** TASK TO COMPLETE **
With the pictures removed, reproduce exactly the lines from the one that contains "Task: Click the server" through the last line of the entries below.

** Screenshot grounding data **
***

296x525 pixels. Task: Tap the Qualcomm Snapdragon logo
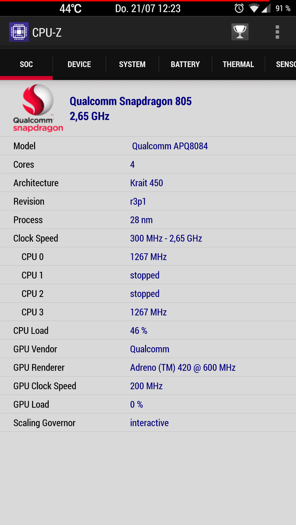(x=38, y=108)
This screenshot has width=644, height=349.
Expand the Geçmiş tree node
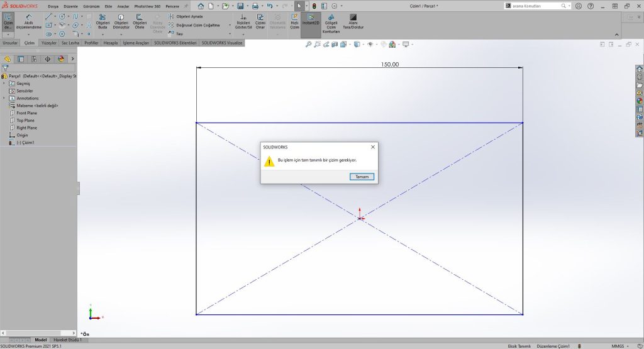[4, 84]
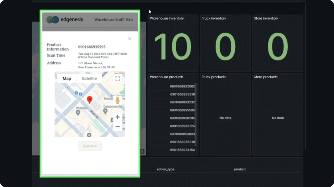This screenshot has height=187, width=334.
Task: Zoom in on the map
Action: (x=118, y=117)
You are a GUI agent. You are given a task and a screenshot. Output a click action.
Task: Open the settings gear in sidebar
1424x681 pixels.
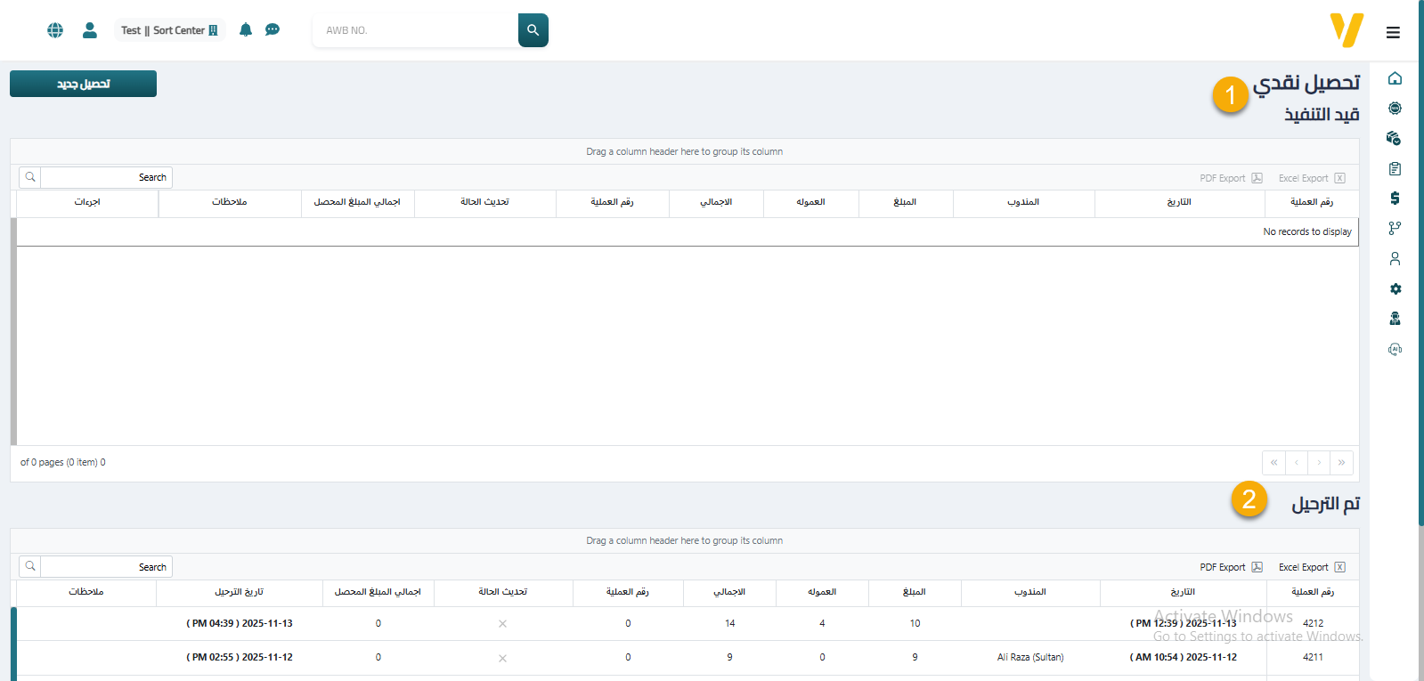click(x=1395, y=289)
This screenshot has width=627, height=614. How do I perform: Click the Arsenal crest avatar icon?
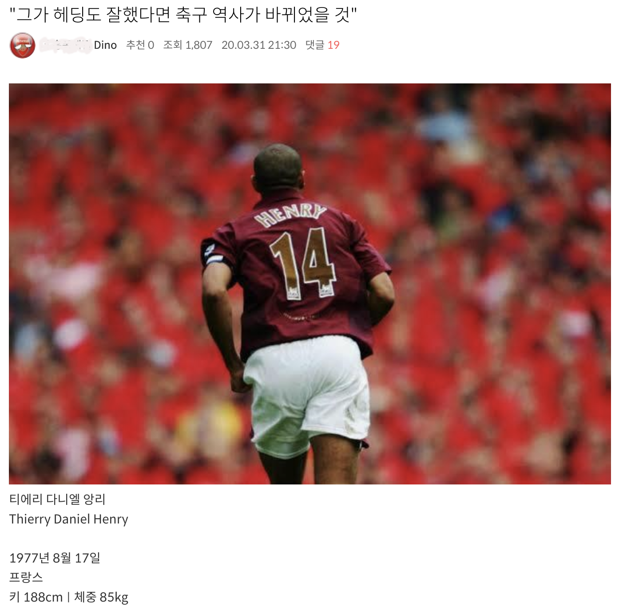click(x=22, y=45)
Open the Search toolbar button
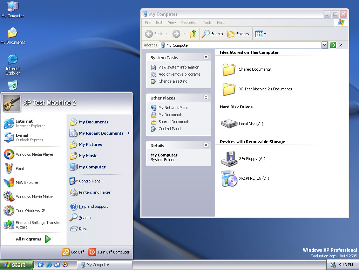359x270 pixels. pos(212,34)
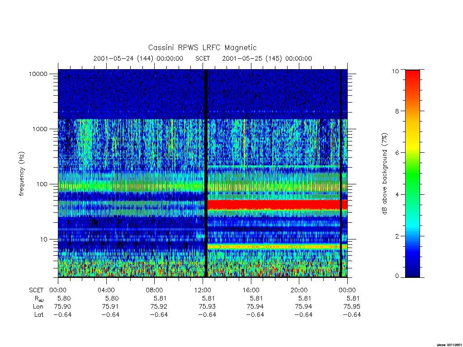This screenshot has width=463, height=347.
Task: Click the Cassini RPWS LRFC Magnetic title
Action: [202, 47]
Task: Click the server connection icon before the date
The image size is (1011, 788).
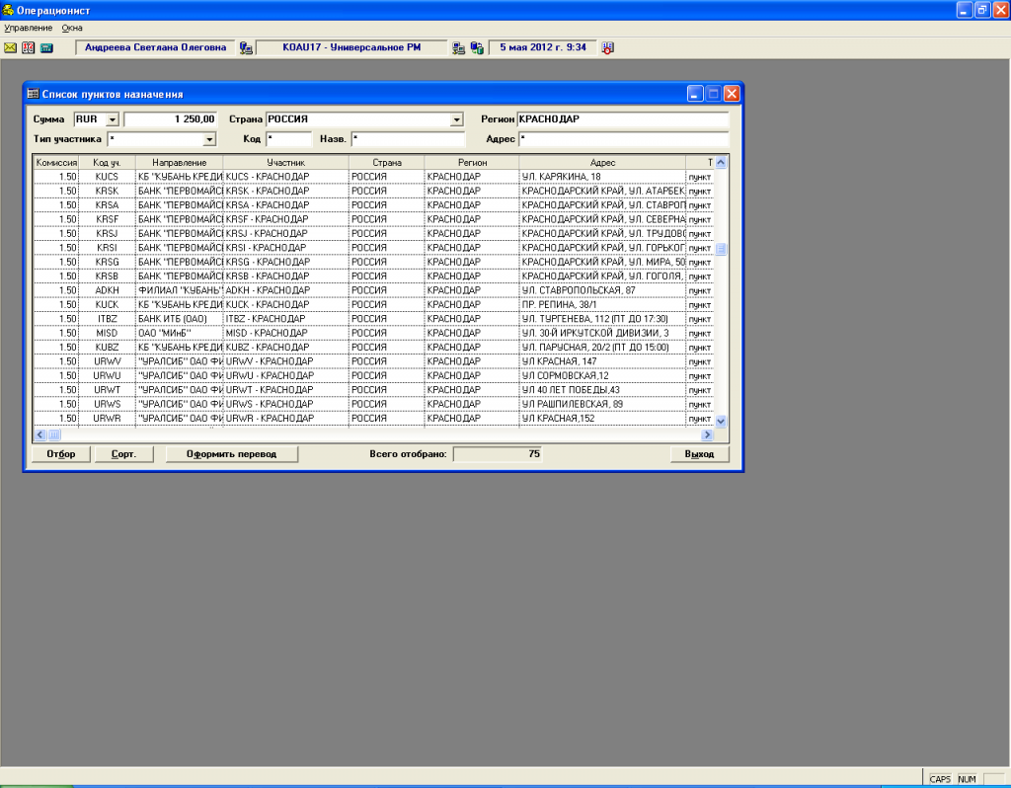Action: click(x=477, y=47)
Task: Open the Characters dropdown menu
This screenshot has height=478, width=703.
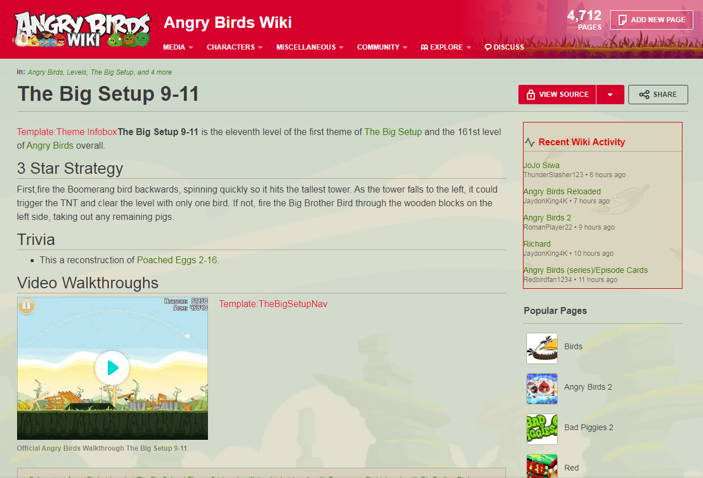Action: (235, 47)
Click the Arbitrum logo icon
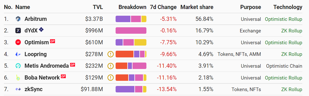 (x=18, y=19)
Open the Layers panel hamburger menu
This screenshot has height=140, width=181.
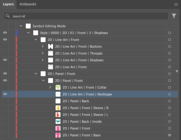click(x=176, y=4)
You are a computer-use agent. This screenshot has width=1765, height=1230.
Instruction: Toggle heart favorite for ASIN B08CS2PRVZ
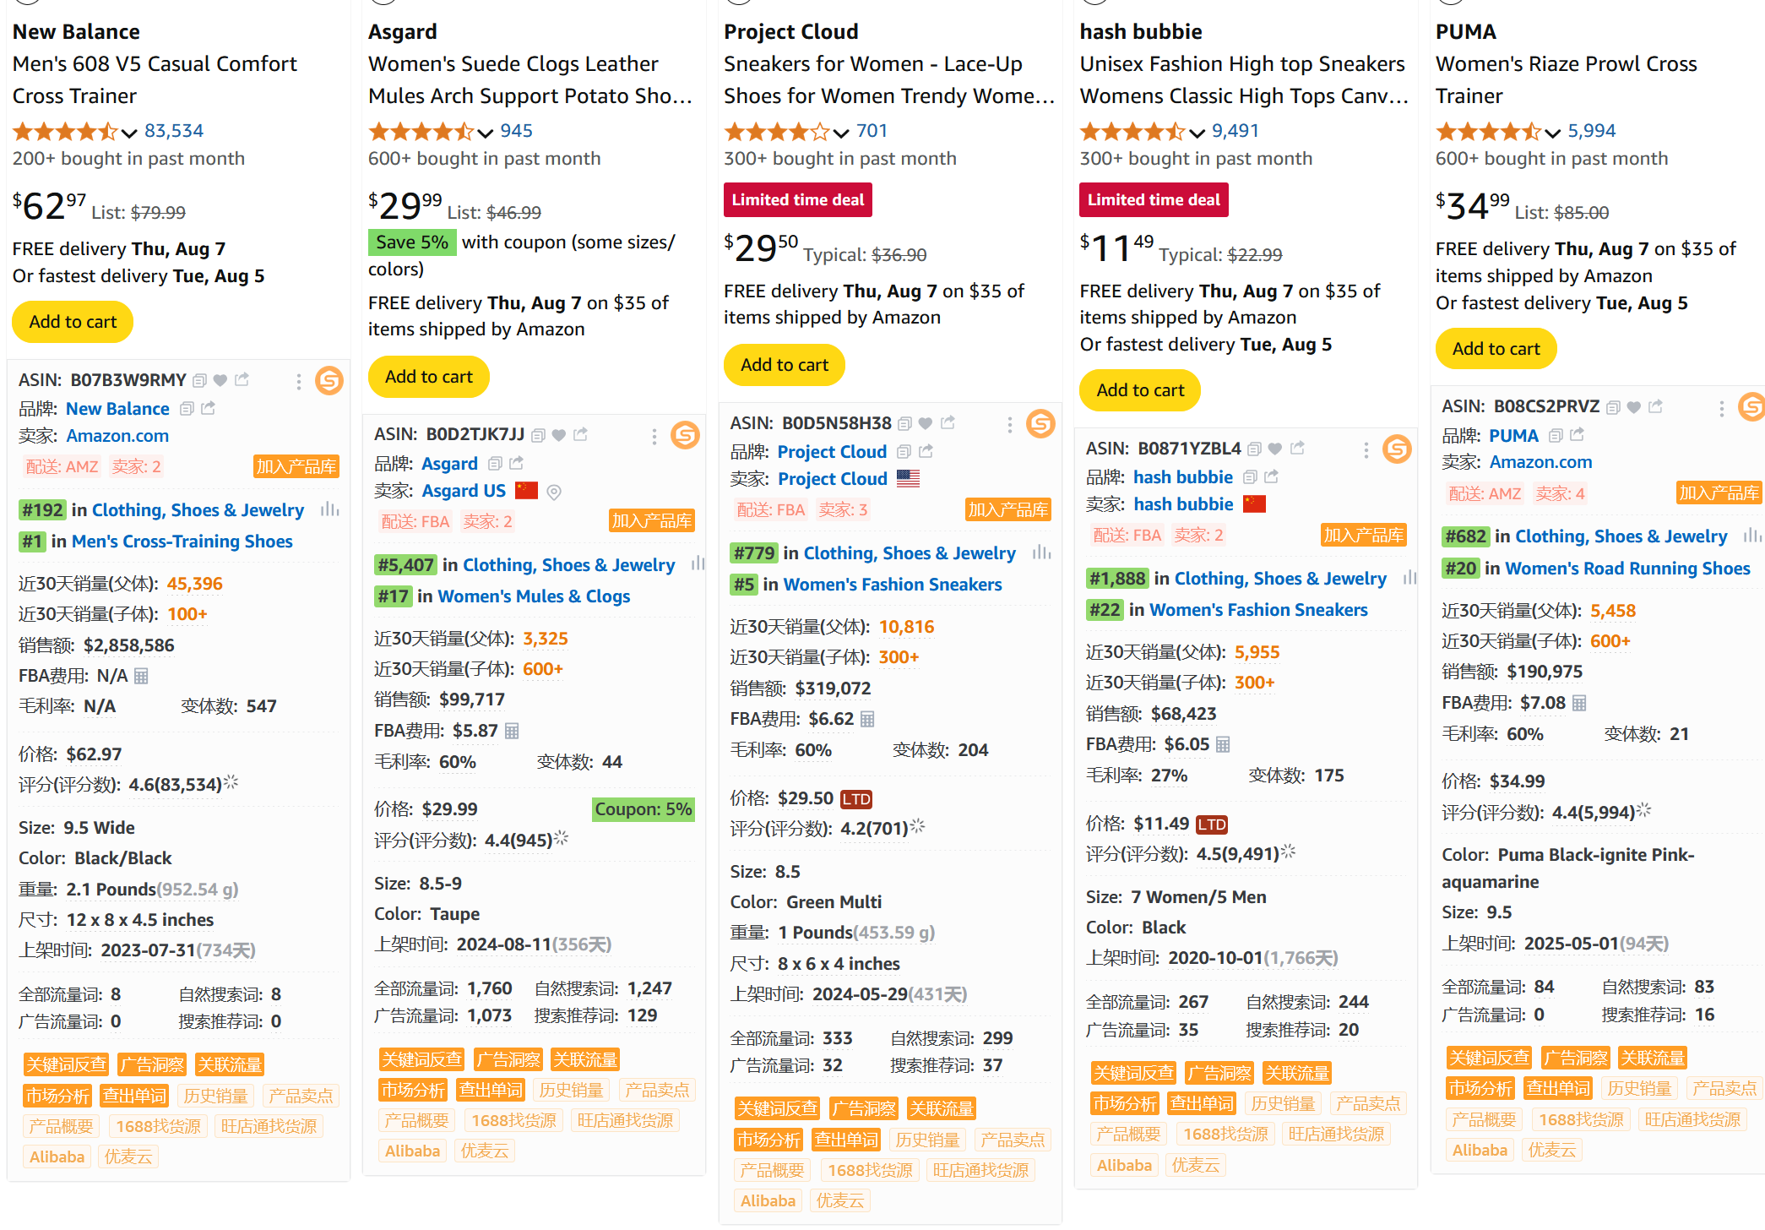point(1634,407)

***

** COMPLETED TASK **
Task: Click the server connection icon before the date
The image size is (1011, 788).
Action: click(x=477, y=47)
Task: Open the Characters dropdown menu
This screenshot has height=478, width=703.
Action: (235, 47)
Click the Arbitrum logo icon
 (x=18, y=19)
Open the Layers panel hamburger menu
This screenshot has height=140, width=181.
click(x=176, y=4)
You are a computer-use agent. This screenshot has width=1765, height=1230.
Instruction: Toggle heart favorite for ASIN B08CS2PRVZ
point(1634,407)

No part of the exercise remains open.